Passage:
New on View: Photographic Views of the Imperial Asylum at Vincennes
It would be difficult to overstate the increased quality and importance that Photographic Views of the Imperial Asylum at Vincennes (assembled 1861) brings to the Museum’s already-strong collection of French photographs from the 1850s to the 1870s. While the Museum has many strong portraits, architectural photographs, still lifes, and landscapes, both domestic and foreign, there was not yet a French album from this period. This particular album is exceptionally rare. No other American collection holds an intact album of prints of the Asylum—and it is now on view in the Museum's recently refreshed galleries of European art from the nineteenth and early twentieth centuries.
Trained in both drawing and painting, Charles Nègre is now widely understood to be one of the two most celebrated French photographers of the mid-nineteenth century. As early as 1855 and throughout the 1860s and 1870s, Nègre’s photographs were widely and frequently exhibited throughout Europe: Amsterdam, Brussels, London, and, of course, Paris, where he was a founding member of the Société Héliographique, the first photographic society in the world. Nègre’s photographs, like his paintings, received critical praise and regard. One source of praise was Emperor Napoleon III, who had seen the album of calotypes Le Midi de la France: Sites et Monuments Historiques Photographié (1854–55), the results of an expedition in the Midi region in 1852.

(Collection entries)
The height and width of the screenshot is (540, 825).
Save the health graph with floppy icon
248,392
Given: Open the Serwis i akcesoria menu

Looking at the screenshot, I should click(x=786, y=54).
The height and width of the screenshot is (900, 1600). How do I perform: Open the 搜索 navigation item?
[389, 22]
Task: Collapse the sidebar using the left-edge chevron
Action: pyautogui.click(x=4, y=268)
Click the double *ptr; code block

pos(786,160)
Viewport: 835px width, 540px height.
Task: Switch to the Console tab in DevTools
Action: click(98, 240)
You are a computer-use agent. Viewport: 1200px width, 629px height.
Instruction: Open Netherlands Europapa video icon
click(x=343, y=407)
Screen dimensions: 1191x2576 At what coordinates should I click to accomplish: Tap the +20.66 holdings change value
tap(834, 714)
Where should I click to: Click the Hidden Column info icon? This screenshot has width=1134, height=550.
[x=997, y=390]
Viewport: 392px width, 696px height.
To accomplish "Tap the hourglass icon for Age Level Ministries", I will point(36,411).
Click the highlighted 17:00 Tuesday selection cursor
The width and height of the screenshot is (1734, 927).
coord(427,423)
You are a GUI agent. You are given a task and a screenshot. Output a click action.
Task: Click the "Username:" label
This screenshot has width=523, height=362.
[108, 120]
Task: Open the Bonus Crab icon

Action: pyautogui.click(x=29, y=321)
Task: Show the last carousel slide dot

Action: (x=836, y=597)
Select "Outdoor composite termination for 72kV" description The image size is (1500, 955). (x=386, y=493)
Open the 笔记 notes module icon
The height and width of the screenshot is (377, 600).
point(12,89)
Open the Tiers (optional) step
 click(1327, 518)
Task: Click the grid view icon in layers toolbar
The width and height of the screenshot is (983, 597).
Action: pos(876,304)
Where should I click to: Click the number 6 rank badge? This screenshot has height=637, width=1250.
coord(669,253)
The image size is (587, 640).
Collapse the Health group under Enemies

Set of tasks:
a) Echo the passage on the Vincennes album word for word, from "New on View: Photographic" up to and including "early twentieth centuries.".
b) Carry on the text about the Vincennes album and Charles Nègre from the point where it stops.
These rows have no connection to the text about the Vincennes album.

Responses per task:
a)
New on View: Photographic Views of the Imperial Asylum at Vincennes
It would be difficult to overstate the increased quality and importance that Photographic Views of the Imperial Asylum at Vincennes (assembled 1861) brings to the Museum’s already-strong collection of French photographs from the 1850s to the 1870s. While the Museum has many strong portraits, architectural photographs, still lifes, and landscapes, both domestic and foreign, there was not yet a French album from this period. This particular album is exceptionally rare. No other American collection holds an intact album of prints of the Asylum—and it is now on view in the Museum's recently refreshed galleries of European art from the nineteenth and early twentieth centuries.

b)
On March 8, 1855, Napoleon III announced in an imperial decree the creation of the Imperial Asylum, a convalescent hospital to be created just outside Paris in the Val-de-Marne. The Emperor’s goal was to provide those injured on construction sites or in factories—"the worker's true field of honor," in the words of one of his ministers—with care comparable to that given to French military veterans. Construction on the Asylum began in August of the same year, and the Asylum was officially opened in April 1857. At some point between 1857 and 1860, Nègre was commissioned to photograph and document the building of the Asylum, and the resulting album of photographs was assembled by August 6, 1861.
Perhaps more significant than any of this localized context, however, is the astounding fact that this album is far more than the sum of its parts. It is one of the earliest examples of photographic reportage with a social aim, and therefore functions as a highly important document of the medium’s deployment in the service of progressive changes to society. What Nègre’s commission embodies in mid-nineteenth-century France shapes a tradition that has repercussions throughout the remainder of that century, including Brady and Co.’s views of the horrors of the Civil War in the United States, John Thomson’s Street Life in London, and Jacob Riis’s landmark How the Other Half Lives. This tradition—whether termed social documentary, concerned photography, or photojournalism—has proven since the 1850s to be one of photography’s most impactful contributions to visual culture and society as a whole.